Les arguments des parties

[18] À l’audience, la prestataire a soutenu que la division générale avait commis une erreur de fait. La prestataire n’a pas quitté volontairement son emploi parce qu’elle n’avait pas l’intention de quitter son employeur.

[19] Cependant, l’argument écrit de la prestataire était axé sur le critère juridique de la justification. Elle soutient qu’un examen approfondi et approprié des faits aurait eu pour effet de lui donner droit à des prestationsNote de bas de page 9. La division générale a donc tiré la conclusion erronée que son témoignage n’était pas crédibleNote de bas de page 10. Elle a cité la décision Faryna c Chorny à l’appui de son argumentNote de bas de page 11.
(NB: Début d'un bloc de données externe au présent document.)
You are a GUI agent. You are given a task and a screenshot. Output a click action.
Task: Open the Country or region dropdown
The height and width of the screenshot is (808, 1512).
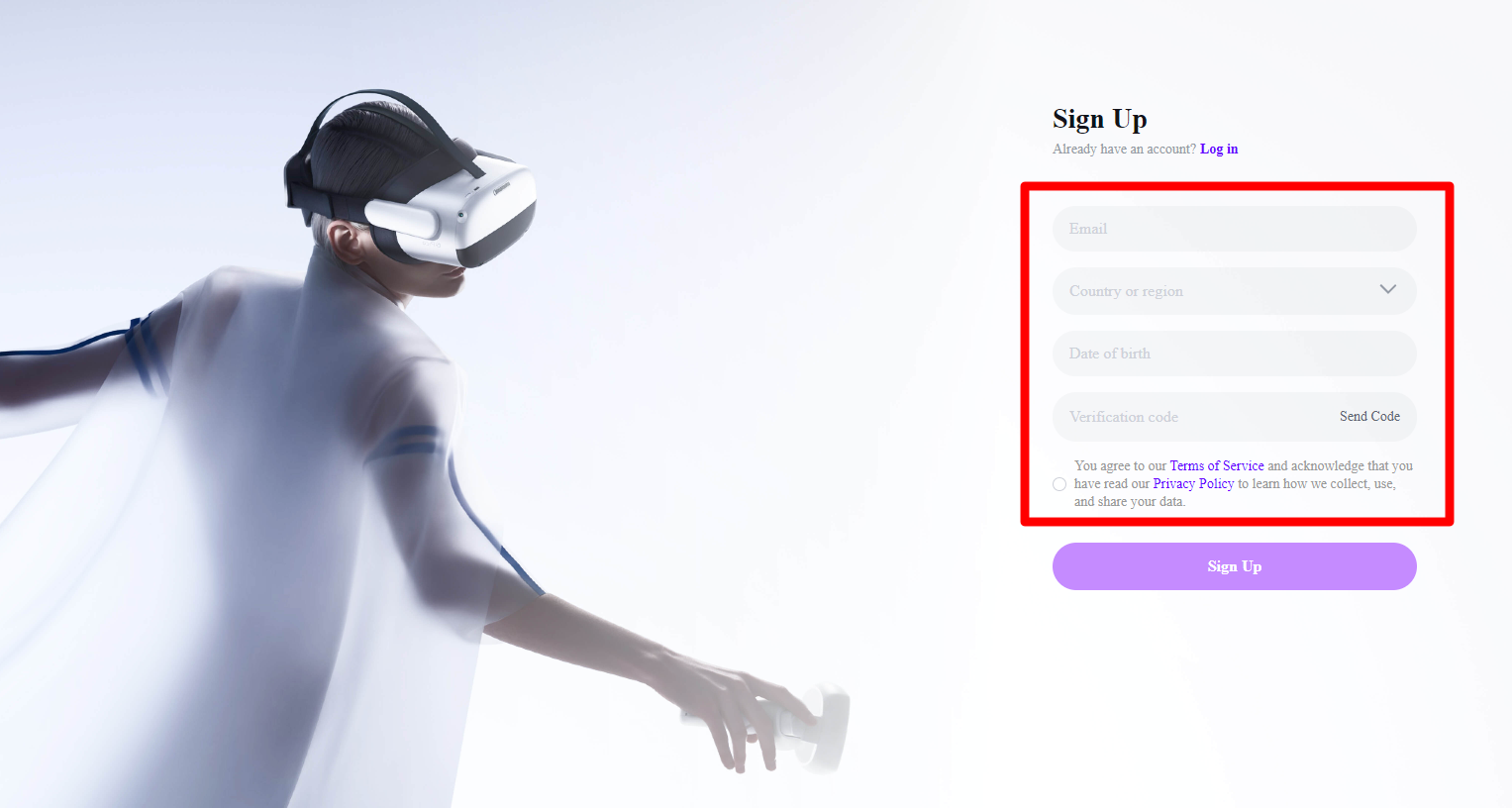pyautogui.click(x=1234, y=291)
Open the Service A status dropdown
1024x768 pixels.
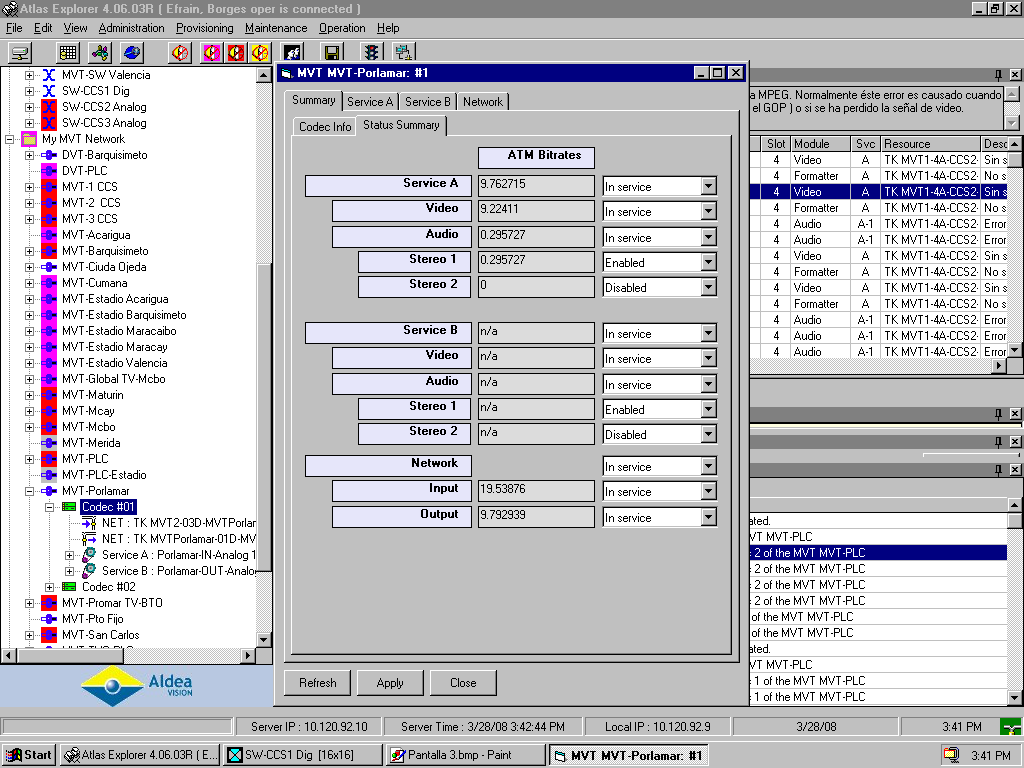pyautogui.click(x=708, y=186)
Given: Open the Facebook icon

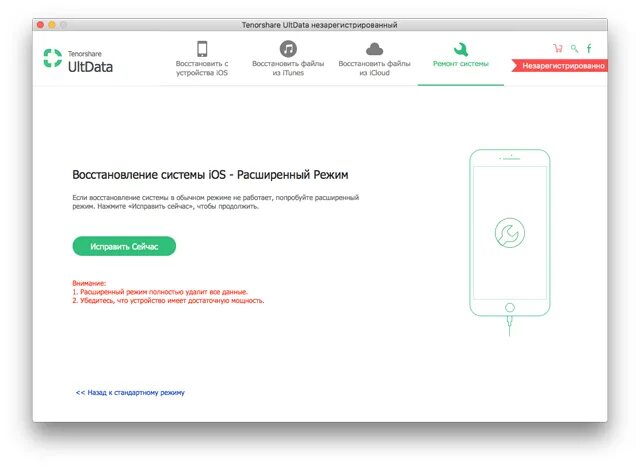Looking at the screenshot, I should coord(589,49).
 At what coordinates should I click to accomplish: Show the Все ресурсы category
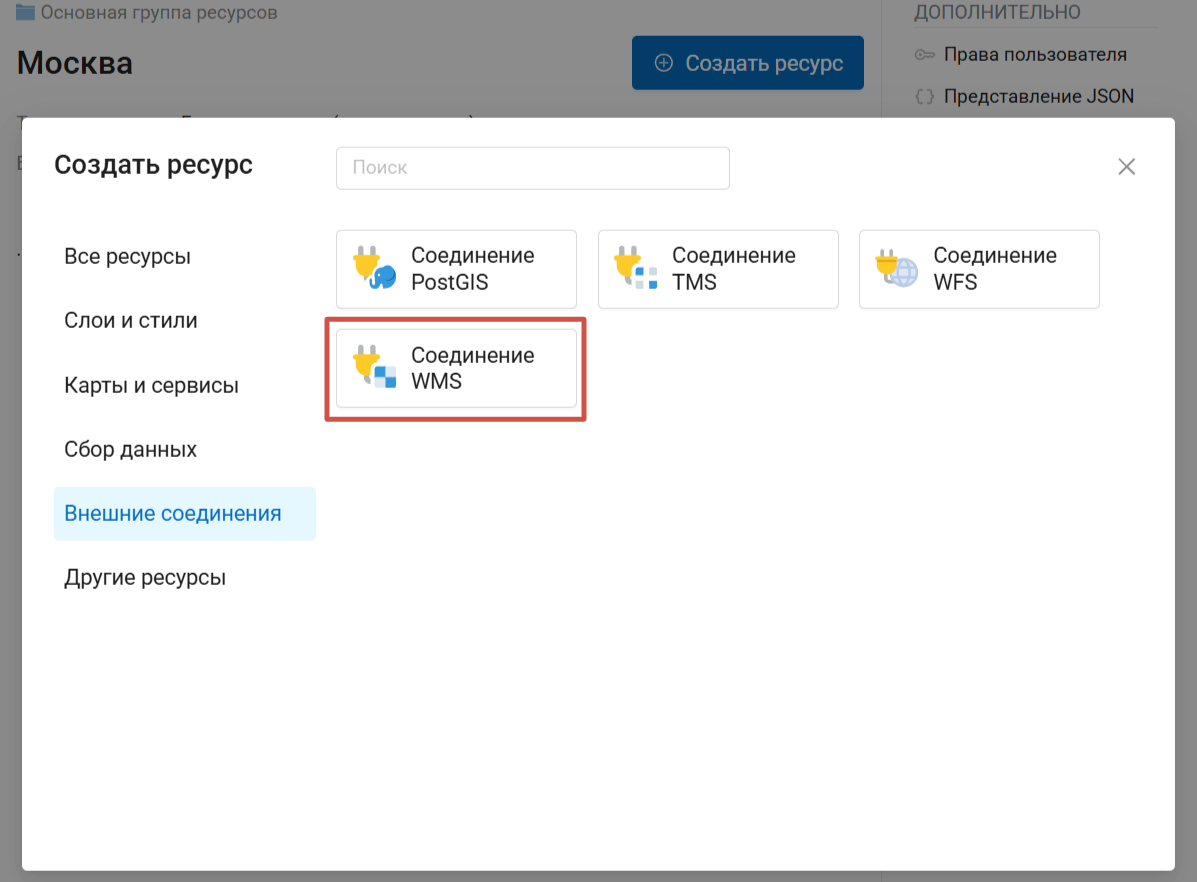tap(127, 257)
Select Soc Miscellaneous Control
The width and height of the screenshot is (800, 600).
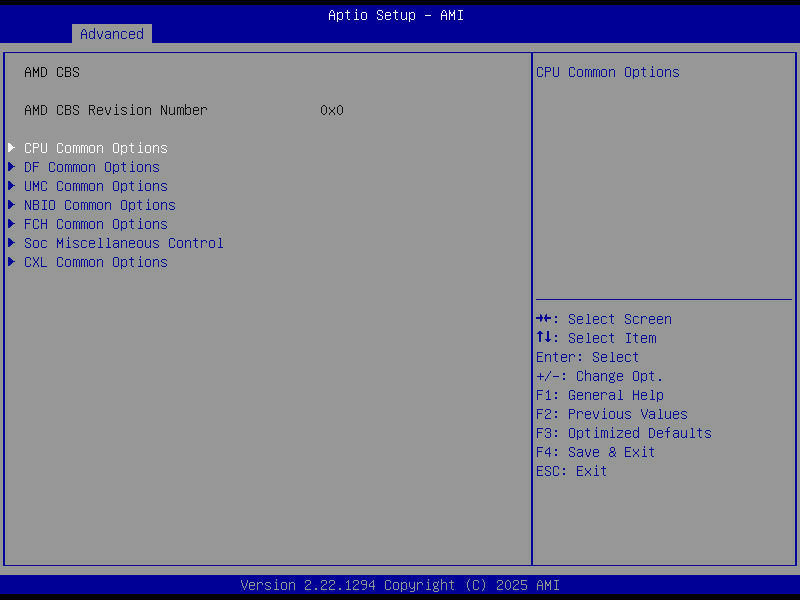(123, 242)

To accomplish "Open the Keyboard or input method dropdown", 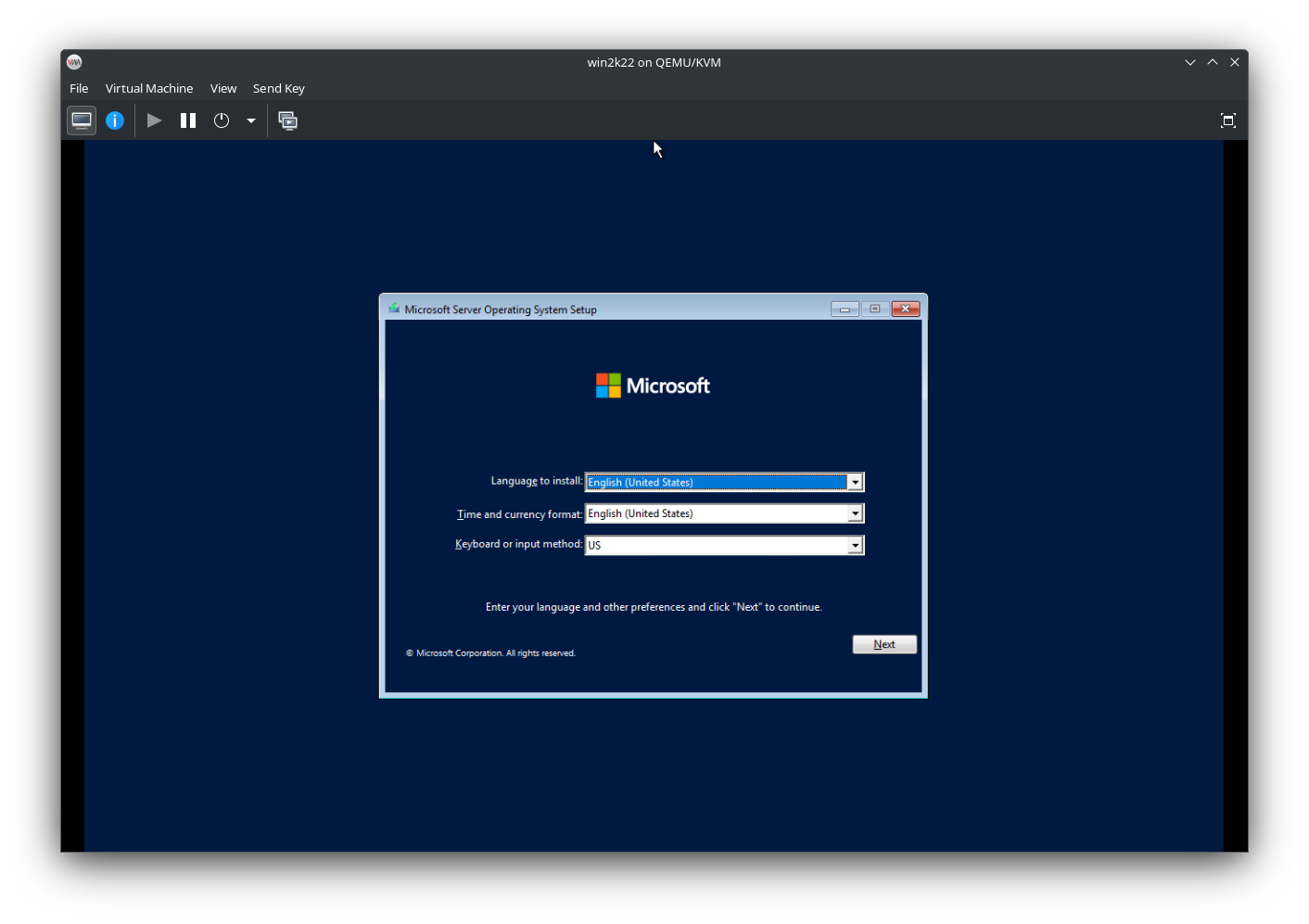I will (x=854, y=545).
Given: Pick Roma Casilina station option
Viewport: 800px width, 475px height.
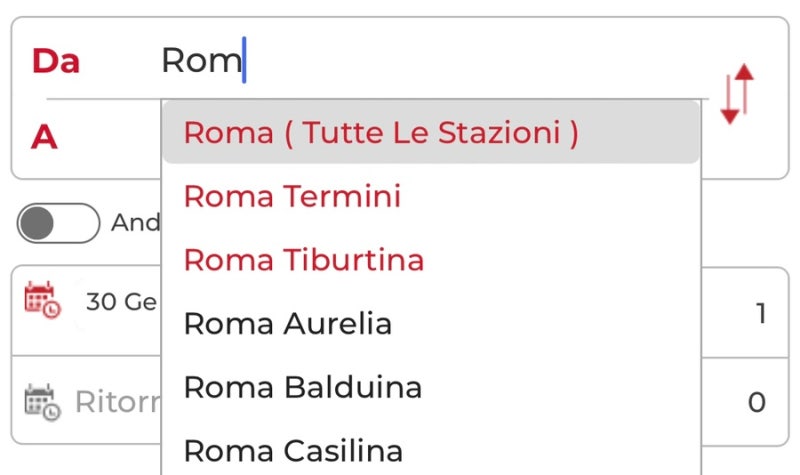Looking at the screenshot, I should coord(431,451).
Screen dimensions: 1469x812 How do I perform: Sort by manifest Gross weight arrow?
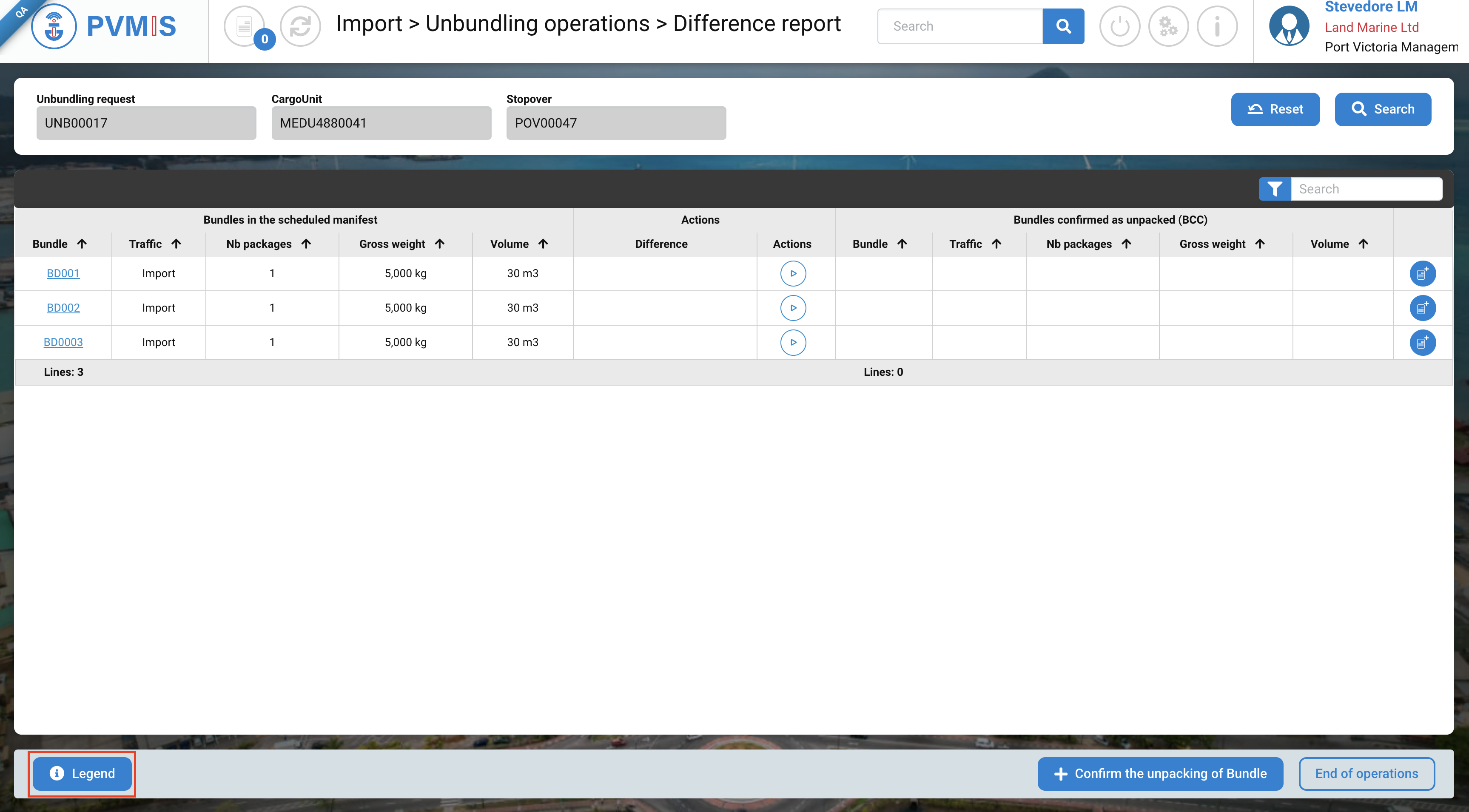(x=440, y=244)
[20] La Commission a concédé que la division générale avait commis une erreur de droit en [traduction] « omettant de cerner et d’analyser pleinement les faits nécessaires auxquels le critère juridique aurait dû être appliqué »Note de bas de page 12. La Commission soutient que la division générale a commis cette erreur en se basant sur le critère juridique du départ volontaire.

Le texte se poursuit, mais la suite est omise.